=== Section Start ===

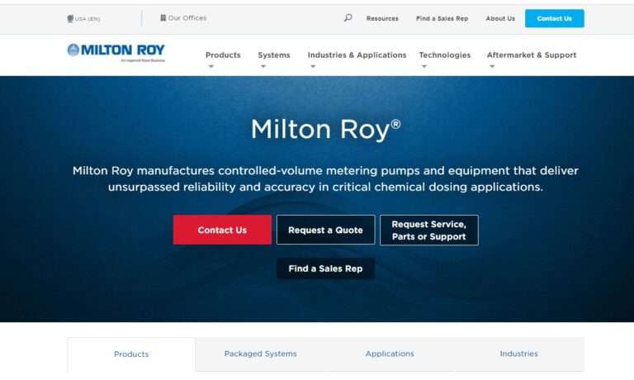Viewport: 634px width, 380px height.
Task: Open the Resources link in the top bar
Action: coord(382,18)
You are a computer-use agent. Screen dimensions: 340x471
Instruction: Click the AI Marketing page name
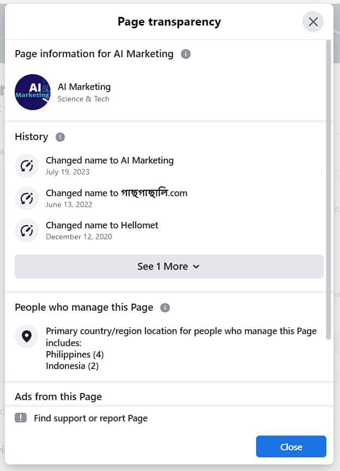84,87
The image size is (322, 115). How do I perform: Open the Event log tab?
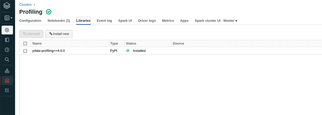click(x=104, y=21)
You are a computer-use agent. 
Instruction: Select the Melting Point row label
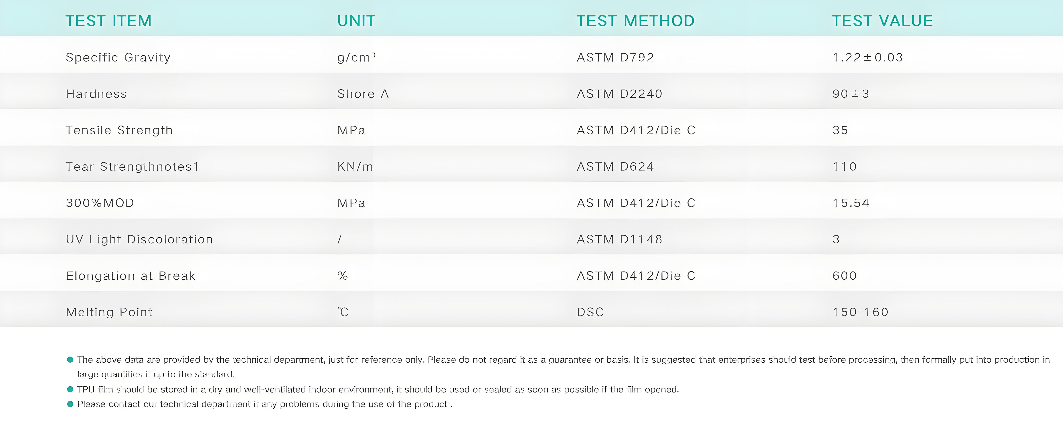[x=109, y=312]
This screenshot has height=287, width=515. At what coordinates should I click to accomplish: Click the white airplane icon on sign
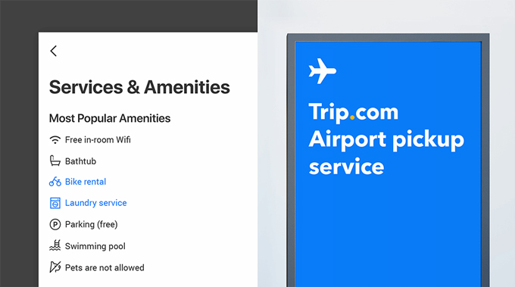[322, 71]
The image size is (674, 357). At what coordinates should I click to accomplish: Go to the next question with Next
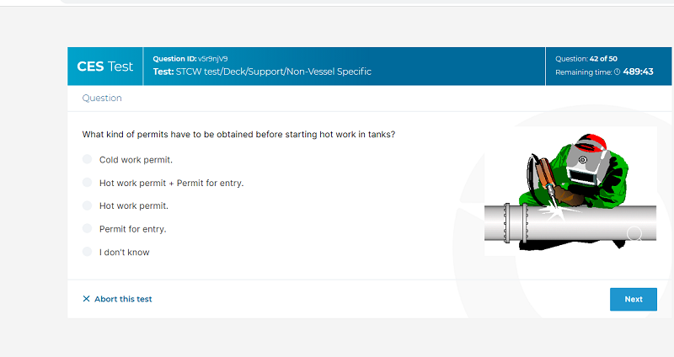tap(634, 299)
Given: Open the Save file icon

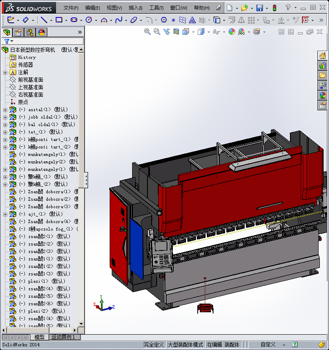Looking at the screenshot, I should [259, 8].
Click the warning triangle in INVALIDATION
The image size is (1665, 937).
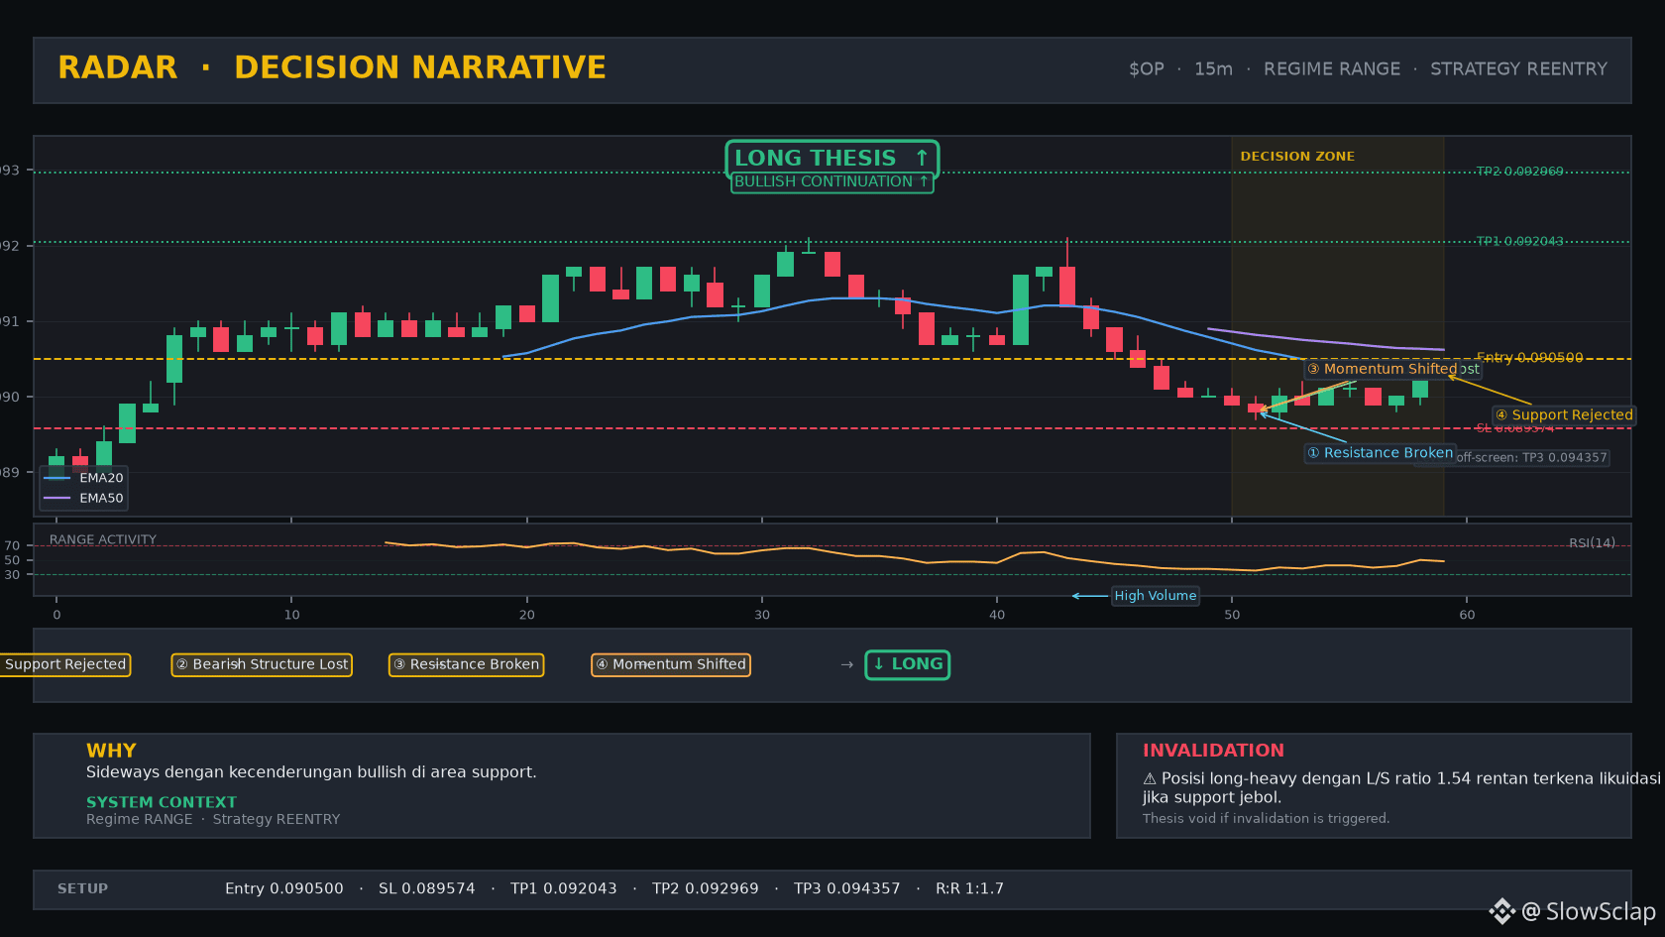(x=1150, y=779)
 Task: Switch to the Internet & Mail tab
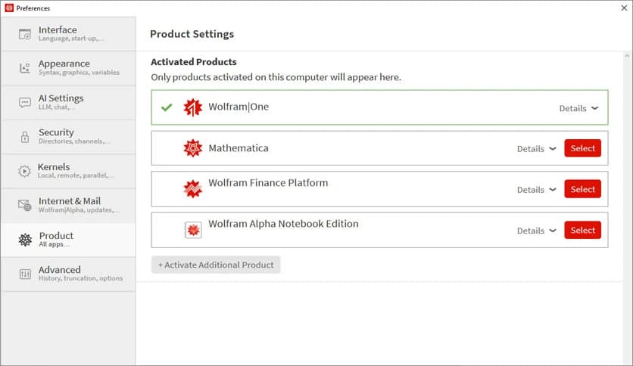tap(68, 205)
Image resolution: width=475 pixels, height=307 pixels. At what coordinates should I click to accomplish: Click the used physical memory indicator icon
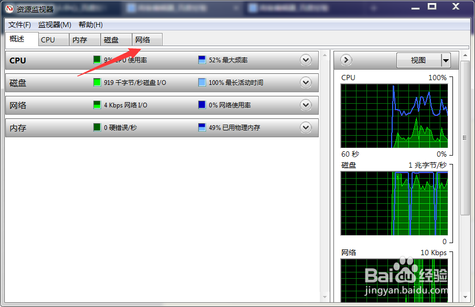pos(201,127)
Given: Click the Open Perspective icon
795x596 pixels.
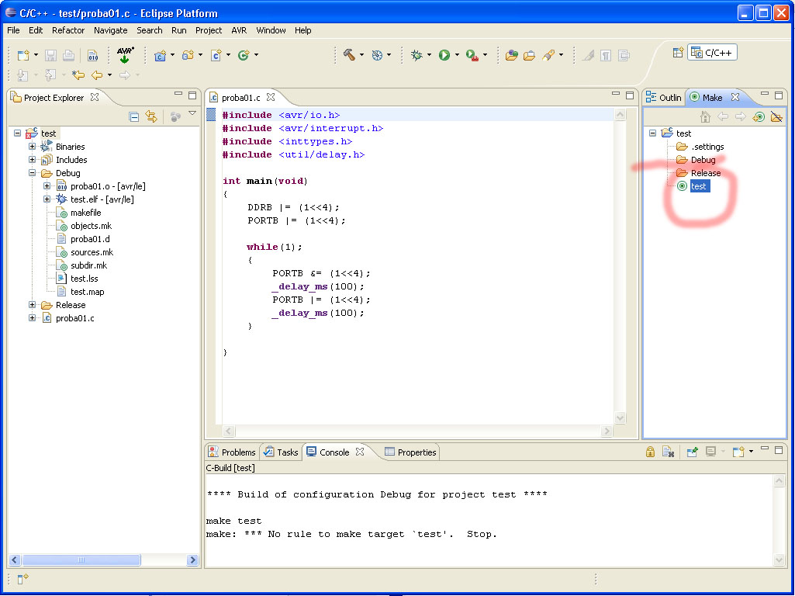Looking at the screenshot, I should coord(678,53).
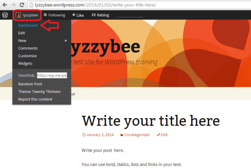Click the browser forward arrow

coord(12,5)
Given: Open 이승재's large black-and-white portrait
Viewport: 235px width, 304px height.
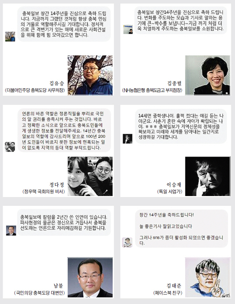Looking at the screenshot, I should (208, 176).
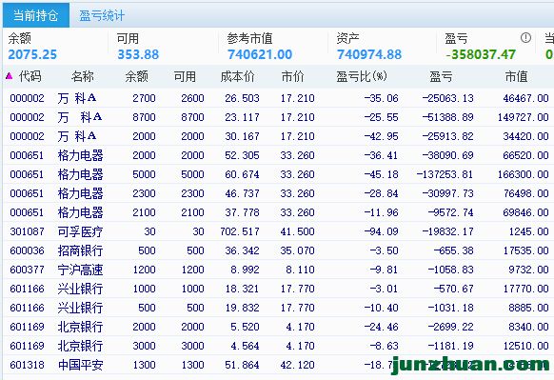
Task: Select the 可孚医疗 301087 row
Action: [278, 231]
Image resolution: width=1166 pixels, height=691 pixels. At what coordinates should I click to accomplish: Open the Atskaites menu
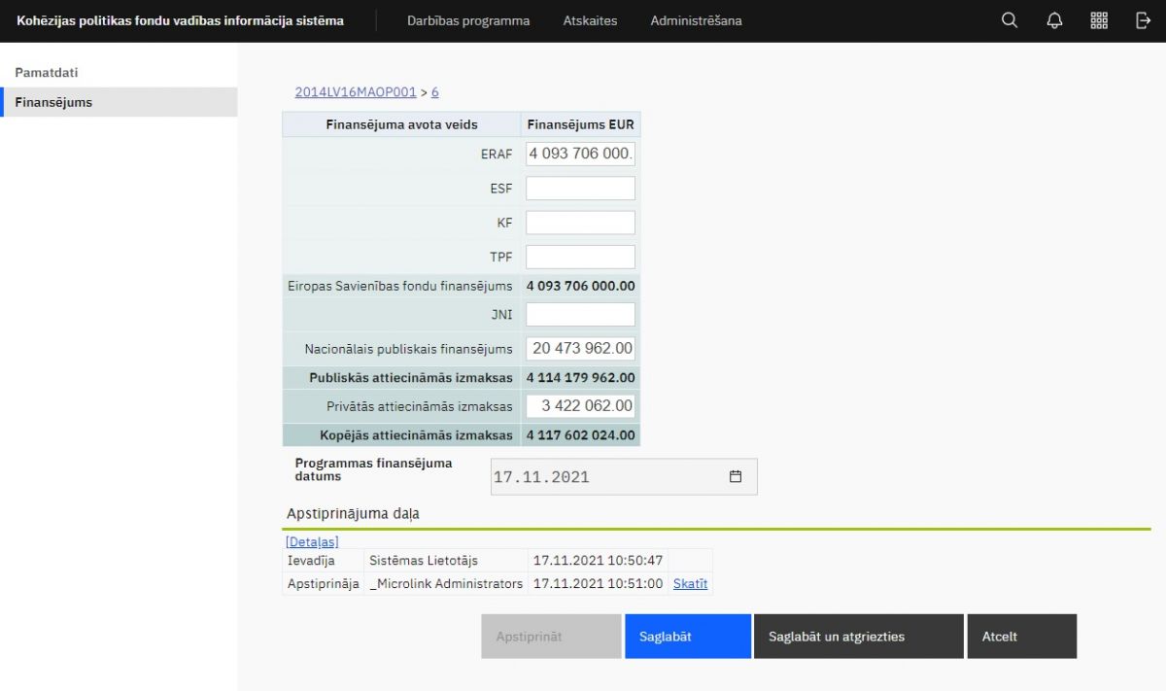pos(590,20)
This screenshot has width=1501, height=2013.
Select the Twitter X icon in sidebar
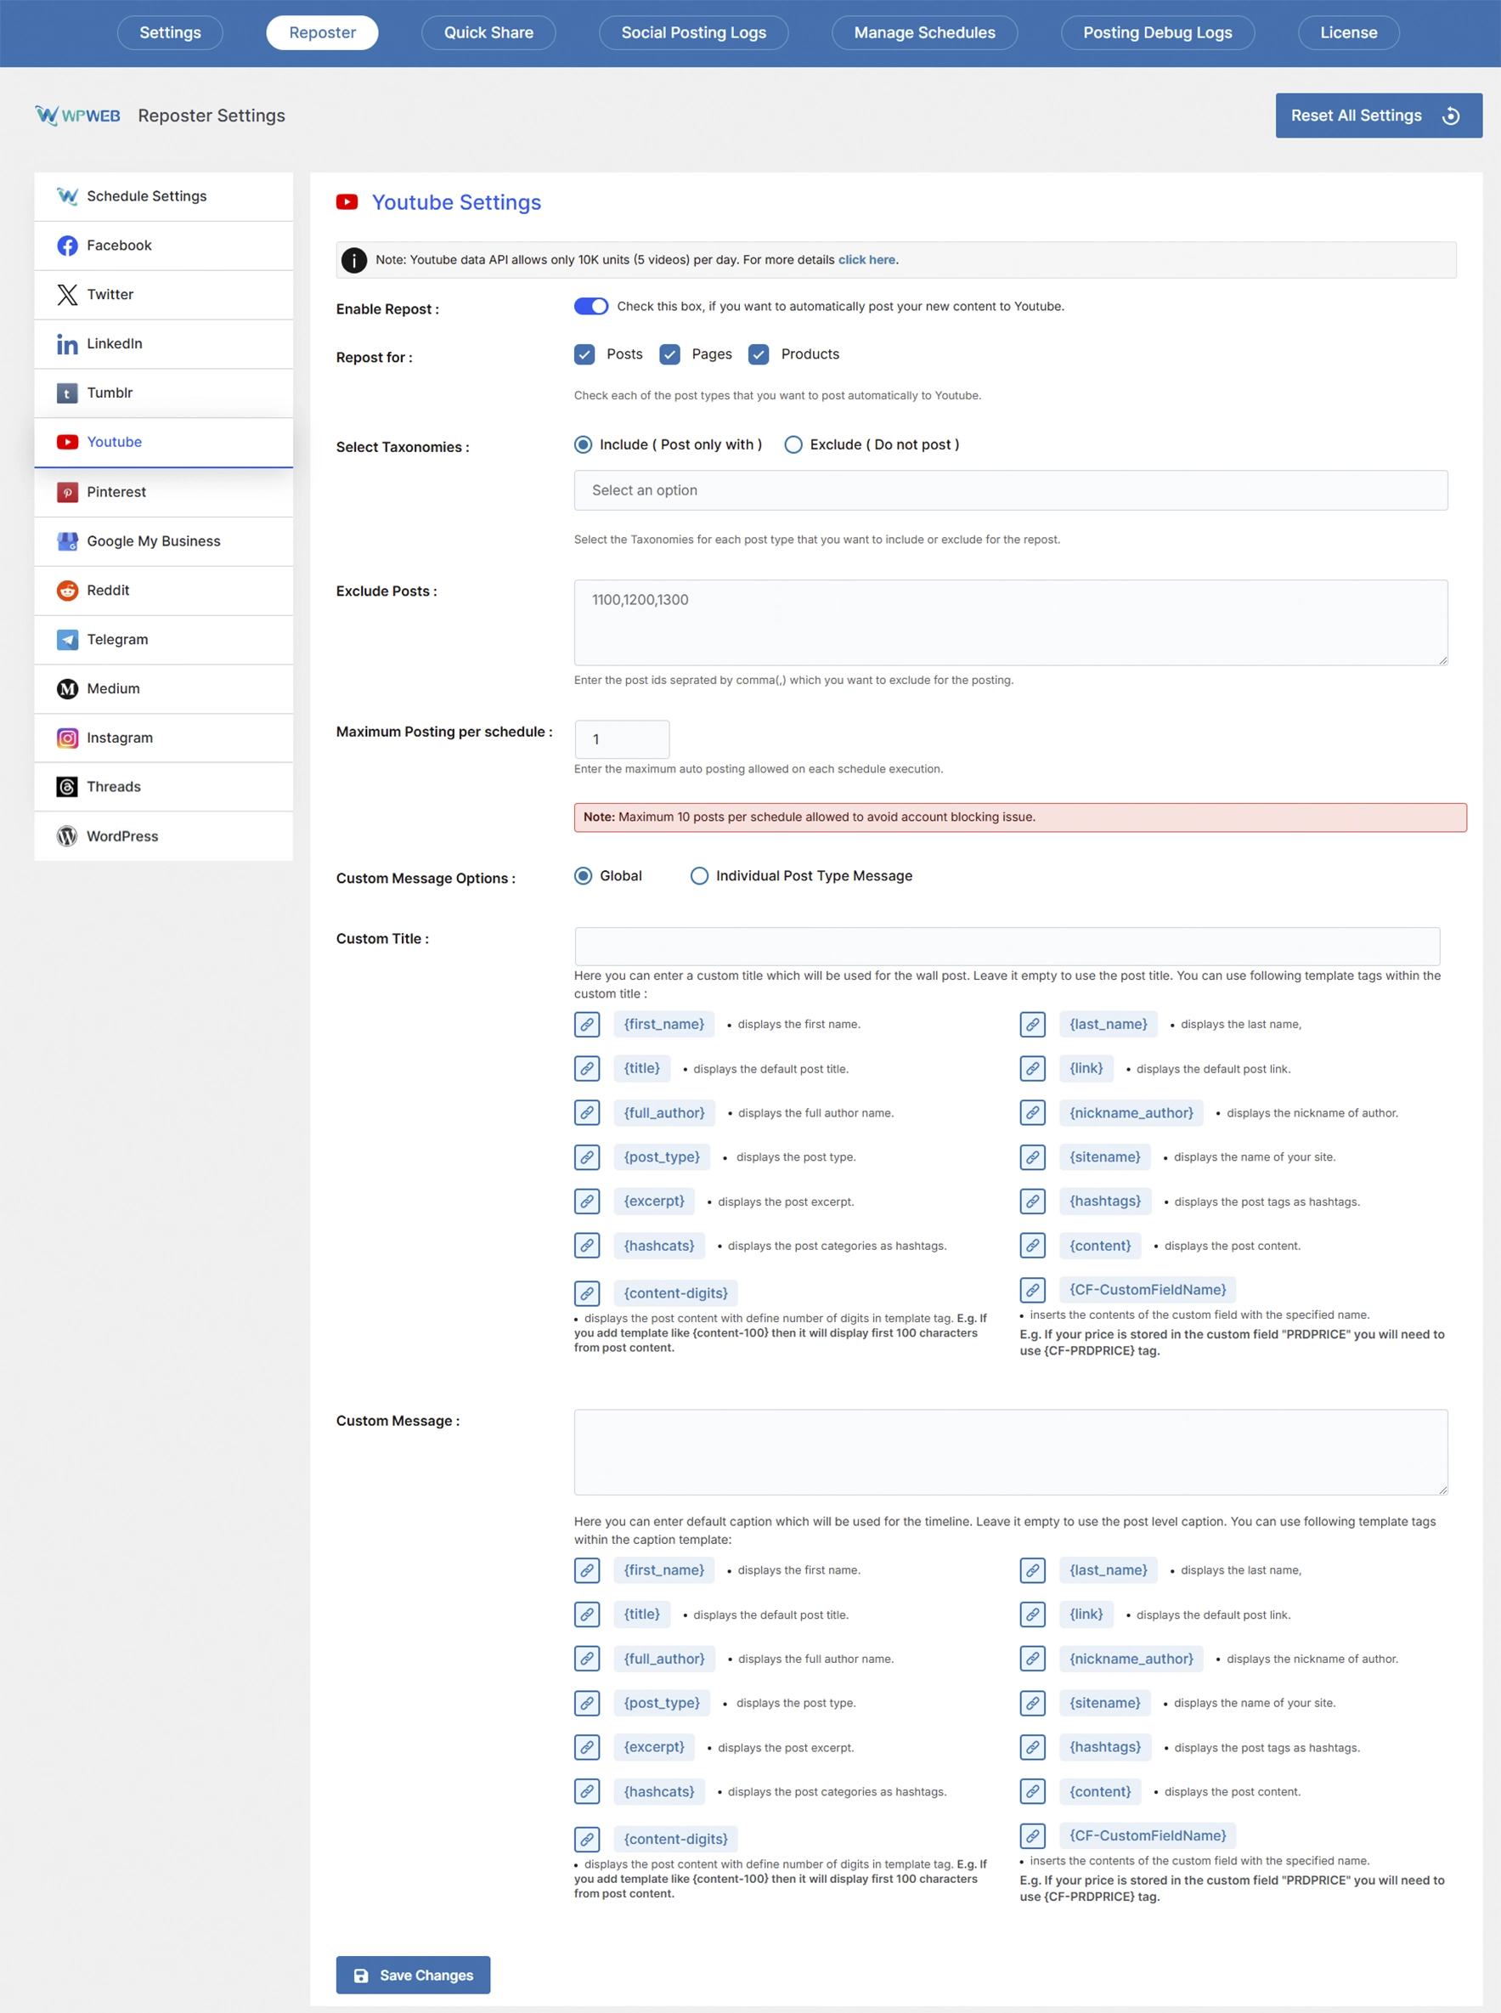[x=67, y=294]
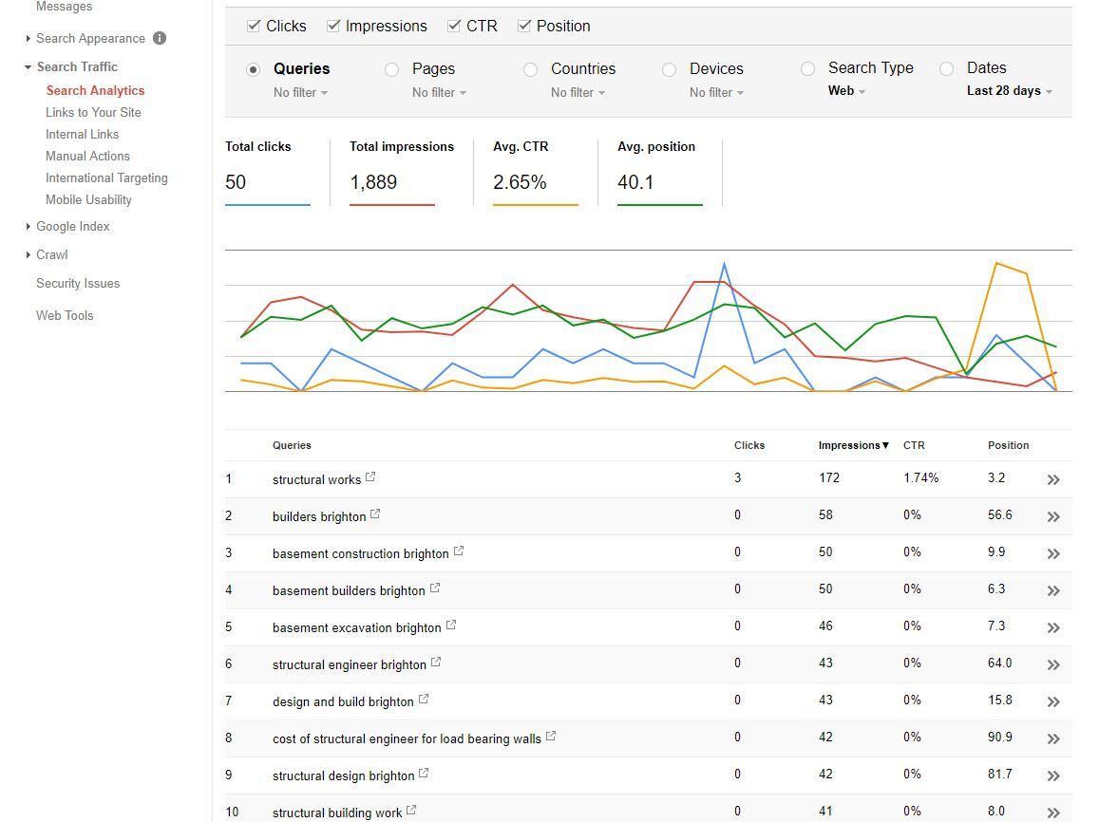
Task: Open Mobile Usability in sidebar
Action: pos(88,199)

=== Section End ===

## Assignment:
Everything between and including the line above containing "You are a computer-use agent. Screen" and the line containing "This screenshot has width=1501, height=2013." should be reproduced exactly, with pictures excluded.

## Output of the task:
You are a computer-use agent. Screen dimensions: 340x471
Instruction: Click the AI Marketing page name
84,87
The image size is (322, 115). How do I perform: Open the Event log tab?
click(x=104, y=21)
You are a computer-use agent. 
Instruction: Select the Melting Point row label
[x=109, y=312]
This screenshot has height=287, width=515. At what coordinates should I click to accomplish: Click the white airplane icon on sign
[322, 71]
The image size is (674, 357). At what coordinates should I click to accomplish: Go to the next question with Next
tap(634, 299)
Given: Open the Save file icon

Looking at the screenshot, I should [259, 8].
Click the warning triangle in INVALIDATION
The image size is (1665, 937).
(x=1150, y=779)
 Task: Switch to the Internet & Mail tab
tap(68, 205)
Image resolution: width=475 pixels, height=307 pixels. At what coordinates should I click to accomplish: Click the used physical memory indicator icon
pos(201,127)
Given: Click the Open Perspective icon
795x596 pixels.
Looking at the screenshot, I should coord(678,53).
Click the browser forward arrow

coord(12,5)
Given: Open 이승재's large black-and-white portrait
Viewport: 235px width, 304px height.
Looking at the screenshot, I should (208, 176).
Task: Select the 可孚医疗 301087 row
Action: [278, 231]
Image resolution: width=1166 pixels, height=691 pixels. At what coordinates should I click to accomplish: Open the Atskaites menu
pos(590,20)
This screenshot has width=1501, height=2013.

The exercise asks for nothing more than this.